**Saved data entries:**
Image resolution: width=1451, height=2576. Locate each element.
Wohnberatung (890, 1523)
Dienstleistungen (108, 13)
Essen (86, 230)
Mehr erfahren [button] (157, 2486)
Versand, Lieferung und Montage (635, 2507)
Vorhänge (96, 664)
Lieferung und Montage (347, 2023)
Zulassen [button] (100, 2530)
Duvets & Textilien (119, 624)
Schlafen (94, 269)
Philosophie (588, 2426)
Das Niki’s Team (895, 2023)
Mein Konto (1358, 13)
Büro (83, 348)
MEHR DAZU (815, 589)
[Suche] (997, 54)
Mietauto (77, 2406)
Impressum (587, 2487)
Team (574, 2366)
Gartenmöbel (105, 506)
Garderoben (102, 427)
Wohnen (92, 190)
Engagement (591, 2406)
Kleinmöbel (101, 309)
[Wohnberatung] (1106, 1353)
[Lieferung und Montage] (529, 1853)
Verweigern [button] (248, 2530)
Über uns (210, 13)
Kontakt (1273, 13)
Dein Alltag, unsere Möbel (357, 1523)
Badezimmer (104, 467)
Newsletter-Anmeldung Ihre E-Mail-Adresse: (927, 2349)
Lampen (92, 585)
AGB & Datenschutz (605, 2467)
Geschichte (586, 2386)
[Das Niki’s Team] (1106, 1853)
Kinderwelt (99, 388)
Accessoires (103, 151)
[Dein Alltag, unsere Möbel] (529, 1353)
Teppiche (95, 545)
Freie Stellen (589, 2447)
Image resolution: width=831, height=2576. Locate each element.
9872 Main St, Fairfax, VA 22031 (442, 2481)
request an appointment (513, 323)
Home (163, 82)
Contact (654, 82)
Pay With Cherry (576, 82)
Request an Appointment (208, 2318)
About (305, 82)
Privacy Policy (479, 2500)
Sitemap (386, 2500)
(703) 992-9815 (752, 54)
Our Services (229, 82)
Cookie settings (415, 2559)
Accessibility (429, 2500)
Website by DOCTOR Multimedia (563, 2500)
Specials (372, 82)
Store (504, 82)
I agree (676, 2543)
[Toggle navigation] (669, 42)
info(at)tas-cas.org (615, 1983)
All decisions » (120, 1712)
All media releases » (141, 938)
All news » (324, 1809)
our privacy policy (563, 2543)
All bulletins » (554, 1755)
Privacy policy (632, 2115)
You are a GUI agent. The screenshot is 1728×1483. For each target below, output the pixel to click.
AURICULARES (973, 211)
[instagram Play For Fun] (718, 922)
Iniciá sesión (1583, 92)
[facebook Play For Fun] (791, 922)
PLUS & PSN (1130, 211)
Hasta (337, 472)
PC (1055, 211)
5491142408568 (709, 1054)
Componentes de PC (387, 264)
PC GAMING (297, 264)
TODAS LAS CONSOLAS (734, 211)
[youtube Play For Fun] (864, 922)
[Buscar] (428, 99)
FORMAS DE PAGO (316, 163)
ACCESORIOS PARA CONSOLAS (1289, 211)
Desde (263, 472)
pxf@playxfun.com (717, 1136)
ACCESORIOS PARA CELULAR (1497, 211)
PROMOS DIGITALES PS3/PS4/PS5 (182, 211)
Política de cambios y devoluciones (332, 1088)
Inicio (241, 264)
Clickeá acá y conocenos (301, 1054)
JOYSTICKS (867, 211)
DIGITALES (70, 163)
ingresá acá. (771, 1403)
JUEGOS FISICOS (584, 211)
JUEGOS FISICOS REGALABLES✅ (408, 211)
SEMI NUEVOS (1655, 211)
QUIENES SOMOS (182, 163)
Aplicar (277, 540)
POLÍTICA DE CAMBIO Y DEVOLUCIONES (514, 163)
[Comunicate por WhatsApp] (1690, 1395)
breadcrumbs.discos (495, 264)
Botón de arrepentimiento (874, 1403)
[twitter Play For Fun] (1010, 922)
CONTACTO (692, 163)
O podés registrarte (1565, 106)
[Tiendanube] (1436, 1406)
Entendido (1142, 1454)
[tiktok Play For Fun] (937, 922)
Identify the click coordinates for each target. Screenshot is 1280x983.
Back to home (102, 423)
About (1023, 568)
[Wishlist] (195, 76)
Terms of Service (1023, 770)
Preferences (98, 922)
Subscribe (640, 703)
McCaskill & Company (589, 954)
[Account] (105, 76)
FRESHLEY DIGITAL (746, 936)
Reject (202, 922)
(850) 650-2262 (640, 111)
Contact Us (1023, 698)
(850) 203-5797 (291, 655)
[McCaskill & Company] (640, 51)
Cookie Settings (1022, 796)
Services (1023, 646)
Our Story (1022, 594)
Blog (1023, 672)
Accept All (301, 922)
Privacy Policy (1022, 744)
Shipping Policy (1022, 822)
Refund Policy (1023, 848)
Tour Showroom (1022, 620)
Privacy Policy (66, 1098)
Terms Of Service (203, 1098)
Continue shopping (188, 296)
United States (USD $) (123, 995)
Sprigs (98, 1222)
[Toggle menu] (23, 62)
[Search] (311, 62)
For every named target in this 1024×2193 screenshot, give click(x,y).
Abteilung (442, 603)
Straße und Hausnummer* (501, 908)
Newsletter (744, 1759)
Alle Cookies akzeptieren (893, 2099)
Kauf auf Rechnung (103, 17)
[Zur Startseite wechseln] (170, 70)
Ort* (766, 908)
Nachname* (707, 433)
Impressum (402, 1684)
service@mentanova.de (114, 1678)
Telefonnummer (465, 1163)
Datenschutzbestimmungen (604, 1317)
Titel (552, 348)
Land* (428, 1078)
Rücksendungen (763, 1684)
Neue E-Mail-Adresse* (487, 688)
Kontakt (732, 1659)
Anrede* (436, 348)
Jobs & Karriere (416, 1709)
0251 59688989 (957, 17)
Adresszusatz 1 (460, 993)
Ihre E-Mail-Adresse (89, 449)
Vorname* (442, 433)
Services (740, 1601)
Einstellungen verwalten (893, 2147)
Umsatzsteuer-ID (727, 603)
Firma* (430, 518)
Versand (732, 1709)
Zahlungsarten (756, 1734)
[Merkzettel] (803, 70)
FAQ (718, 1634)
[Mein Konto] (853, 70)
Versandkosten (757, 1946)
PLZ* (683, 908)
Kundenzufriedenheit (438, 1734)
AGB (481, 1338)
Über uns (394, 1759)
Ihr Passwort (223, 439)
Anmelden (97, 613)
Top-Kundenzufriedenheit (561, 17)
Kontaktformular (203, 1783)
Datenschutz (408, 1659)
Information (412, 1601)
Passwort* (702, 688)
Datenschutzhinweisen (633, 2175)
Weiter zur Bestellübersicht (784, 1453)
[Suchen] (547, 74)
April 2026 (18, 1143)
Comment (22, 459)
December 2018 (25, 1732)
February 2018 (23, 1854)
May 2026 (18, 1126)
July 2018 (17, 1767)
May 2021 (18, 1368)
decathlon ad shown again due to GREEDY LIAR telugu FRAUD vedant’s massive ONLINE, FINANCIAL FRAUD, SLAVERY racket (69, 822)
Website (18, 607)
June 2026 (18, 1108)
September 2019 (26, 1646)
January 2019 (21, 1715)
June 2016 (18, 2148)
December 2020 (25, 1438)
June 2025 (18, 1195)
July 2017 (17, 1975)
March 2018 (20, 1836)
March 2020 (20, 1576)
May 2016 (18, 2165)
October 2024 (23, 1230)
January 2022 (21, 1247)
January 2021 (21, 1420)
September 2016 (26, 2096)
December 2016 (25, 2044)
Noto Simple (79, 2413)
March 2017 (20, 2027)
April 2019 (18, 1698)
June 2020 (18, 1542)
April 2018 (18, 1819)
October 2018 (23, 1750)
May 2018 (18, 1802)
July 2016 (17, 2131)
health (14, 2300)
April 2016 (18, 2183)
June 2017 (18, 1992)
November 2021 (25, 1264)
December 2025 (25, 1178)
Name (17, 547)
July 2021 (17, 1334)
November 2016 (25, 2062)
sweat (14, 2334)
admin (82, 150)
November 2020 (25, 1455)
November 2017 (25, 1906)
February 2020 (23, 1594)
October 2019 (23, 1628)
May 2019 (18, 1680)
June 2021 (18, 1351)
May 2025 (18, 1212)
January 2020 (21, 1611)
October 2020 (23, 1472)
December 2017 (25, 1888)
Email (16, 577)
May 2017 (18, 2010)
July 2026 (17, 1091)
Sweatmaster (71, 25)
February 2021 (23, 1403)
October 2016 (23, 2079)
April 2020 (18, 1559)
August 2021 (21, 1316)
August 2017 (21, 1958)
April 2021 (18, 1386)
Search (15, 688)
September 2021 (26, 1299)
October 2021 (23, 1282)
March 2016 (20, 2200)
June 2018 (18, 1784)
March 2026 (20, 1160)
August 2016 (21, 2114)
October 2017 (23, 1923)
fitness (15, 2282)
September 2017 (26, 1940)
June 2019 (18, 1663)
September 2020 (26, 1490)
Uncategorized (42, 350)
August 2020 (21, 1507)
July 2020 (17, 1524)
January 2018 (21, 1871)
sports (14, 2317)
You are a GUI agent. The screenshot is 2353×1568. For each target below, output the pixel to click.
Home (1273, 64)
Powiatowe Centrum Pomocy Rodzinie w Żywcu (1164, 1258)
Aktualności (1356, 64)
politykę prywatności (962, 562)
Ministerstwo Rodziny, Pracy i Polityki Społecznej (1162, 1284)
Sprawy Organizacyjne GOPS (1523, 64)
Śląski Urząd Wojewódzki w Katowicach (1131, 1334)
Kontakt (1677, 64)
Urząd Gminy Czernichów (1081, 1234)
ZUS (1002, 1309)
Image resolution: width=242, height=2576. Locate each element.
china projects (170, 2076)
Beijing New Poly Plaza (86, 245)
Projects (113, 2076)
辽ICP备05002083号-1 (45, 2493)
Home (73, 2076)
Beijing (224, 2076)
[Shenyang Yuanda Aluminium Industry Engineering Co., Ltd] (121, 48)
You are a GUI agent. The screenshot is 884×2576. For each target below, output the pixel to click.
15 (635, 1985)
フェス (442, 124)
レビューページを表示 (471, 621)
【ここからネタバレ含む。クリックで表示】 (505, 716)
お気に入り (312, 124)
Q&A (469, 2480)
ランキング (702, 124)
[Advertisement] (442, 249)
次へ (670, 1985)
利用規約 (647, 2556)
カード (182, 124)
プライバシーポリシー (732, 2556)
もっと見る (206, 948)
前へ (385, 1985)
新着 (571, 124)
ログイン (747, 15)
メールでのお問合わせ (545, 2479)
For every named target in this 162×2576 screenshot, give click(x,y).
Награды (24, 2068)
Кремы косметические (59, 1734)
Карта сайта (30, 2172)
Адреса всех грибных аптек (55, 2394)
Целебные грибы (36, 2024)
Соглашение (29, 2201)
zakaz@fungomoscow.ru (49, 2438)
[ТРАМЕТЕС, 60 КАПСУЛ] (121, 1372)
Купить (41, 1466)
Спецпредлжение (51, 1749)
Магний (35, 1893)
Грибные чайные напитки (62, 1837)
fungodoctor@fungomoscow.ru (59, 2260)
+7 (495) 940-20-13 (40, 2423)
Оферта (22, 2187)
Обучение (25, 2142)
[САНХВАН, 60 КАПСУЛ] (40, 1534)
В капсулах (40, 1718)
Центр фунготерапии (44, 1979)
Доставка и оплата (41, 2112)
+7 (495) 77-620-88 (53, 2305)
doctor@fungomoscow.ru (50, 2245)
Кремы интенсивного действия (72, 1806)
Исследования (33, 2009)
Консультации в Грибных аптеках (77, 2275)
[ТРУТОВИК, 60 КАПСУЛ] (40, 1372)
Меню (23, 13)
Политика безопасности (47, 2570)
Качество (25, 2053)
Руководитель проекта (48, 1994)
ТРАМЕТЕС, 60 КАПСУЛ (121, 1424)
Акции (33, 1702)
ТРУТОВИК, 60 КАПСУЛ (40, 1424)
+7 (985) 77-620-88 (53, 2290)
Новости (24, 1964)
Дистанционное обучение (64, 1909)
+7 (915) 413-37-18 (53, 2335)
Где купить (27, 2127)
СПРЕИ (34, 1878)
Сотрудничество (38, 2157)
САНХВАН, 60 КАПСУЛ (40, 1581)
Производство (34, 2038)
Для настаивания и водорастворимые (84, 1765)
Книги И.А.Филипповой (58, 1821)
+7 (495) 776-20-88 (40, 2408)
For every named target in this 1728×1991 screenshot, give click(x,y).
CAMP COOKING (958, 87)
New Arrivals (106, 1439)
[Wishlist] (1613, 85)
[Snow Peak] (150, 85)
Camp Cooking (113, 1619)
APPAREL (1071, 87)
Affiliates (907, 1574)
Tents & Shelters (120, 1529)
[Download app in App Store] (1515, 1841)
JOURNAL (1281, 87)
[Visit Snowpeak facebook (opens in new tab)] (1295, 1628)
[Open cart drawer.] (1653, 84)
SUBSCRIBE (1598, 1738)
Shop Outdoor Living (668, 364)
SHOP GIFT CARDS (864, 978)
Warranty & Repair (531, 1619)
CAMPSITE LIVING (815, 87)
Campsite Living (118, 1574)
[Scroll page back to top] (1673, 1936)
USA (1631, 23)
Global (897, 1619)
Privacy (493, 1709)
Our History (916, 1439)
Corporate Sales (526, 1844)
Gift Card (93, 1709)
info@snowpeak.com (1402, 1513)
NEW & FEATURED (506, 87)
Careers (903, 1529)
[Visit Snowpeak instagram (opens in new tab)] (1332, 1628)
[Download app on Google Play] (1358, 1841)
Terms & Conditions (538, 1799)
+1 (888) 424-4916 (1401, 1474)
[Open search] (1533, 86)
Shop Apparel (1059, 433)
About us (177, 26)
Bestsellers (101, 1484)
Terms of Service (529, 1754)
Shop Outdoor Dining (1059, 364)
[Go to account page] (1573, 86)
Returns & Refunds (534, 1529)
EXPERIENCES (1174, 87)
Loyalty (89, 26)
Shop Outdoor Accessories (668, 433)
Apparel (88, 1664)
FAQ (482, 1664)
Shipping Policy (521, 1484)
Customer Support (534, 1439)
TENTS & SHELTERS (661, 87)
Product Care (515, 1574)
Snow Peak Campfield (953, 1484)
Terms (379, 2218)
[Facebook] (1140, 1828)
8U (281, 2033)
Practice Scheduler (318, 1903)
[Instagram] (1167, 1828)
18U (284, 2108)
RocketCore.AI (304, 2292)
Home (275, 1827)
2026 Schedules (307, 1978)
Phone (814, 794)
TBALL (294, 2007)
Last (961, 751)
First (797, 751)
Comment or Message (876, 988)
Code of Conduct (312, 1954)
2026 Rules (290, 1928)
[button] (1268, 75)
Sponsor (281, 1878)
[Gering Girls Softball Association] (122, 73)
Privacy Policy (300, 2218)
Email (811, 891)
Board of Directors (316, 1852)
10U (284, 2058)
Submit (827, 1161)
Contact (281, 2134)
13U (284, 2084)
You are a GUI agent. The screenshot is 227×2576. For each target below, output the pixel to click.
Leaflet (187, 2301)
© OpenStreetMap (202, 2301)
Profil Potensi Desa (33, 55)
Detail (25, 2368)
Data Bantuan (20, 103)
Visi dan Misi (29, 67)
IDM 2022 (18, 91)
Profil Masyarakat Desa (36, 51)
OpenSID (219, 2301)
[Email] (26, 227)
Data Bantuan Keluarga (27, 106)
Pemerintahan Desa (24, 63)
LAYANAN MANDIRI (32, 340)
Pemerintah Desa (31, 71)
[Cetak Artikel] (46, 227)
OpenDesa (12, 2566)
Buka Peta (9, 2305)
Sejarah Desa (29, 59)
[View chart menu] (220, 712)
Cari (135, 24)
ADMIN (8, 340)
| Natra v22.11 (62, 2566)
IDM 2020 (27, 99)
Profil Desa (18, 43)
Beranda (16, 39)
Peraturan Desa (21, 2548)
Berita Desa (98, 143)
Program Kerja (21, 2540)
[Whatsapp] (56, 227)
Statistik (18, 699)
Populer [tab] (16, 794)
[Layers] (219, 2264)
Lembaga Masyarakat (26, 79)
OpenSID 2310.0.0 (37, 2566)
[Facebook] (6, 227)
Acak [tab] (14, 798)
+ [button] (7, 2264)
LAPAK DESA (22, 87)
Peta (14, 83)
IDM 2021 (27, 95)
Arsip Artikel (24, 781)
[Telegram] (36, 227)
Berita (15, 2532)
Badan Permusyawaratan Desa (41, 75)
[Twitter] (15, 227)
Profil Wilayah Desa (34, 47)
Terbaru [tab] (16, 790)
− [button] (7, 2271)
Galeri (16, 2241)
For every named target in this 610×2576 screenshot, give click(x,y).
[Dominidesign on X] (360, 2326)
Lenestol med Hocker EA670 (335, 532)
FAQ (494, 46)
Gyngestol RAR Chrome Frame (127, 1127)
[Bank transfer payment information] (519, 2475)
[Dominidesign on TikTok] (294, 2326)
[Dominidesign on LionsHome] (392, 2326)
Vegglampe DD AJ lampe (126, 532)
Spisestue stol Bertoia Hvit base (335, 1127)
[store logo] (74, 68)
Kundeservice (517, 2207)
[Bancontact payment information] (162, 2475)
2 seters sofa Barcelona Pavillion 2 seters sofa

**About this task:** Proceeding from the line containing "Newsletter-Anmeldung Ihre E-Mail-Adresse: (927, 2349)" through the line containing "9872 Main St, Fairfax, VA 22031 (442, 2481)", transcribe the lines above exactly, both end lines included.

**Response below:**
Newsletter-Anmeldung Ihre E-Mail-Adresse: (927, 2349)
Lampen (92, 585)
AGB & Datenschutz (605, 2467)
Geschichte (586, 2386)
[Das Niki’s Team] (1106, 1853)
Kinderwelt (99, 388)
Accessoires (103, 151)
[Dein Alltag, unsere Möbel] (529, 1353)
Teppiche (95, 545)
Freie Stellen (589, 2447)
Image resolution: width=831, height=2576. Locate each element.
9872 Main St, Fairfax, VA 22031 (442, 2481)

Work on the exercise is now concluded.